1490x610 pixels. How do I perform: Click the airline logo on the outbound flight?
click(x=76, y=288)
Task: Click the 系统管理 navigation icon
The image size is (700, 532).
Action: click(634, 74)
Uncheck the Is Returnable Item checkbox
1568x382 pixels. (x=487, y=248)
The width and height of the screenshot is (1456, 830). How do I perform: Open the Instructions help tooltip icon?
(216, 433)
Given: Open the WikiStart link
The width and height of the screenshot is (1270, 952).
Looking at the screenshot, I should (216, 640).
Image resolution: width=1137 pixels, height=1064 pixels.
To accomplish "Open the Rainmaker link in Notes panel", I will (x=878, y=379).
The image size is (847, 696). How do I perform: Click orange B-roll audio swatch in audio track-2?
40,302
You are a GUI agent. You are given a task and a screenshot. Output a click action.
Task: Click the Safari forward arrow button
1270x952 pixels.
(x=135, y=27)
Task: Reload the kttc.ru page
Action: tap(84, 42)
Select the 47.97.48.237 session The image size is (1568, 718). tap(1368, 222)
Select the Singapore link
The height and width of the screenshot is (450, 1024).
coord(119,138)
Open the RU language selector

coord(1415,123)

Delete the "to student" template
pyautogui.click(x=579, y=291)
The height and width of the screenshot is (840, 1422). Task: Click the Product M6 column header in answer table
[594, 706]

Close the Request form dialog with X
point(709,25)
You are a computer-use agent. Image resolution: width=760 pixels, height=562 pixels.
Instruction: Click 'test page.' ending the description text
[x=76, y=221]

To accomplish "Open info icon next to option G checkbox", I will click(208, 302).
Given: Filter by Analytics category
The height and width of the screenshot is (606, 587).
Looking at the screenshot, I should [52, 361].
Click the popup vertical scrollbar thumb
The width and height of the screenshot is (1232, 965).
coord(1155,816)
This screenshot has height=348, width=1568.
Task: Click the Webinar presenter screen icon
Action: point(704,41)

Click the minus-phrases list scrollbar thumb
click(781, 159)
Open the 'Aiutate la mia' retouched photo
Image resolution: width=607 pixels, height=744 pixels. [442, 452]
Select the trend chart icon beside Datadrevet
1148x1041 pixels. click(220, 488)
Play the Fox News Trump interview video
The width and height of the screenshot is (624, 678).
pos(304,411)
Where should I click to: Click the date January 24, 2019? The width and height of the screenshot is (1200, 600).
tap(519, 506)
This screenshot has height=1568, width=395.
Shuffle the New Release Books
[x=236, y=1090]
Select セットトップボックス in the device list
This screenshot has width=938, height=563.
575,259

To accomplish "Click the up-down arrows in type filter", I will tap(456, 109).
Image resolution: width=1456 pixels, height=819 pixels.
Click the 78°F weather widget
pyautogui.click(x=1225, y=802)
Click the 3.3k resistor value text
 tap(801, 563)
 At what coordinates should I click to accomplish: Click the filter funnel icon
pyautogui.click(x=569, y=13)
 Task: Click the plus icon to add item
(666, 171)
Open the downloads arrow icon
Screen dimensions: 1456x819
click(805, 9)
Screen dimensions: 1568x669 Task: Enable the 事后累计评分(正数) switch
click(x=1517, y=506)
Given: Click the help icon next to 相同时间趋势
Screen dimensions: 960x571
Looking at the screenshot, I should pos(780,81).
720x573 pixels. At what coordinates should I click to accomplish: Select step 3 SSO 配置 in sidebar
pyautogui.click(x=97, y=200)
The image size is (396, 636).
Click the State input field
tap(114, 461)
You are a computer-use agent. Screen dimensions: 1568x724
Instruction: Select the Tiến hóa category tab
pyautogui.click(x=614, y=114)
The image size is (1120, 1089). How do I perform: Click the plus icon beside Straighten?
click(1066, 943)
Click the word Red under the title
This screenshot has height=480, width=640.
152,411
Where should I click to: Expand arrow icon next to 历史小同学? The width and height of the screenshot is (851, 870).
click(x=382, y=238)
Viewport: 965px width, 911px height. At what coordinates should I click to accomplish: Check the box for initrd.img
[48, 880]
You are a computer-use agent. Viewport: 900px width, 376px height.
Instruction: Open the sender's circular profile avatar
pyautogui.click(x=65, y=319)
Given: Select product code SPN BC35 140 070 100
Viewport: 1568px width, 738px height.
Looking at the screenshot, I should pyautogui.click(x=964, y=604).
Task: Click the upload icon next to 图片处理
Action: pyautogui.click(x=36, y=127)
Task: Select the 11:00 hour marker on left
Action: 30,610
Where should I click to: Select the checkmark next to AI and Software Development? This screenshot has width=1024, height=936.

---

Goal:
Reproduce all of the records above verbatim, line for line.

Result:
1490x610 pixels. How do I perform: Click the airline logo on the outbound flight?
click(x=76, y=288)
Task: Click the 系统管理 navigation icon
The image size is (700, 532).
Action: click(634, 74)
Uncheck the Is Returnable Item checkbox
1568x382 pixels. (x=487, y=248)
The width and height of the screenshot is (1456, 830). How do I perform: Open the Instructions help tooltip icon?
(216, 433)
Given: Open the WikiStart link
The width and height of the screenshot is (1270, 952).
Looking at the screenshot, I should (216, 640).
Image resolution: width=1137 pixels, height=1064 pixels.
To accomplish "Open the Rainmaker link in Notes panel", I will (x=878, y=379).
The image size is (847, 696). How do I perform: Click orange B-roll audio swatch in audio track-2?
40,302
You are a GUI agent. You are given a task and a screenshot. Output a click action.
Task: Click the Safari forward arrow button
1270x952 pixels.
(x=135, y=27)
Task: Reload the kttc.ru page
Action: tap(84, 42)
Select the 47.97.48.237 session The image size is (1568, 718). tap(1368, 222)
Select the Singapore link
The height and width of the screenshot is (450, 1024).
coord(119,138)
Open the RU language selector

coord(1415,123)

Delete the "to student" template
pyautogui.click(x=579, y=291)
The height and width of the screenshot is (840, 1422). Task: Click the Product M6 column header in answer table
[594, 706]

Close the Request form dialog with X
point(709,25)
You are a computer-use agent. Image resolution: width=760 pixels, height=562 pixels.
Instruction: Click 'test page.' ending the description text
[x=76, y=221]

To accomplish "Open info icon next to option G checkbox", I will click(208, 302).
Given: Filter by Analytics category
The height and width of the screenshot is (606, 587).
Looking at the screenshot, I should [52, 361].
Click the popup vertical scrollbar thumb
The width and height of the screenshot is (1232, 965).
coord(1155,816)
This screenshot has height=348, width=1568.
Task: Click the Webinar presenter screen icon
Action: point(704,41)

Click the minus-phrases list scrollbar thumb
click(781, 159)
Open the 'Aiutate la mia' retouched photo
Image resolution: width=607 pixels, height=744 pixels. [442, 452]
Select the trend chart icon beside Datadrevet
1148x1041 pixels. click(220, 488)
Play the Fox News Trump interview video
The width and height of the screenshot is (624, 678).
pos(304,411)
Where should I click to: Click the date January 24, 2019? The width and height of the screenshot is (1200, 600).
tap(519, 506)
This screenshot has height=1568, width=395.
Shuffle the New Release Books
[x=236, y=1090]
Select セットトップボックス in the device list
This screenshot has width=938, height=563.
575,259

To accomplish "Click the up-down arrows in type filter", I will tap(456, 109).
Image resolution: width=1456 pixels, height=819 pixels.
Click the 78°F weather widget
pyautogui.click(x=1225, y=802)
Click the 3.3k resistor value text
 tap(801, 563)
 At what coordinates should I click to accomplish: Click the filter funnel icon
pyautogui.click(x=569, y=13)
 Task: Click the plus icon to add item
(666, 171)
Open the downloads arrow icon
Screen dimensions: 1456x819
click(805, 9)
Screen dimensions: 1568x669 Task: Enable the 事后累计评分(正数) switch
click(x=1517, y=506)
Given: Click the help icon next to 相同时间趋势
Screen dimensions: 960x571
Looking at the screenshot, I should pos(780,81).
720x573 pixels. At what coordinates should I click to accomplish: Select step 3 SSO 配置 in sidebar
pyautogui.click(x=97, y=200)
The image size is (396, 636).
Click the State input field
tap(114, 461)
You are a computer-use agent. Screen dimensions: 1568x724
Instruction: Select the Tiến hóa category tab
pyautogui.click(x=614, y=114)
The image size is (1120, 1089). How do I perform: Click the plus icon beside Straighten?
click(1066, 943)
Click the word Red under the title
This screenshot has height=480, width=640.
152,411
Where should I click to: Expand arrow icon next to 历史小同学? The width and height of the screenshot is (851, 870).
click(x=382, y=238)
Viewport: 965px width, 911px height. At what coordinates should I click to accomplish: Check the box for initrd.img
[48, 880]
You are a computer-use agent. Viewport: 900px width, 376px height.
Instruction: Open the sender's circular profile avatar
pyautogui.click(x=65, y=319)
Given: Select product code SPN BC35 140 070 100
Viewport: 1568px width, 738px height.
Looking at the screenshot, I should pyautogui.click(x=964, y=604).
Task: Click the upload icon next to 图片处理
Action: pyautogui.click(x=36, y=127)
Task: Select the 11:00 hour marker on left
Action: 30,610
Where should I click to: Select the checkmark next to AI and Software Development? This screenshot has width=1024, height=936.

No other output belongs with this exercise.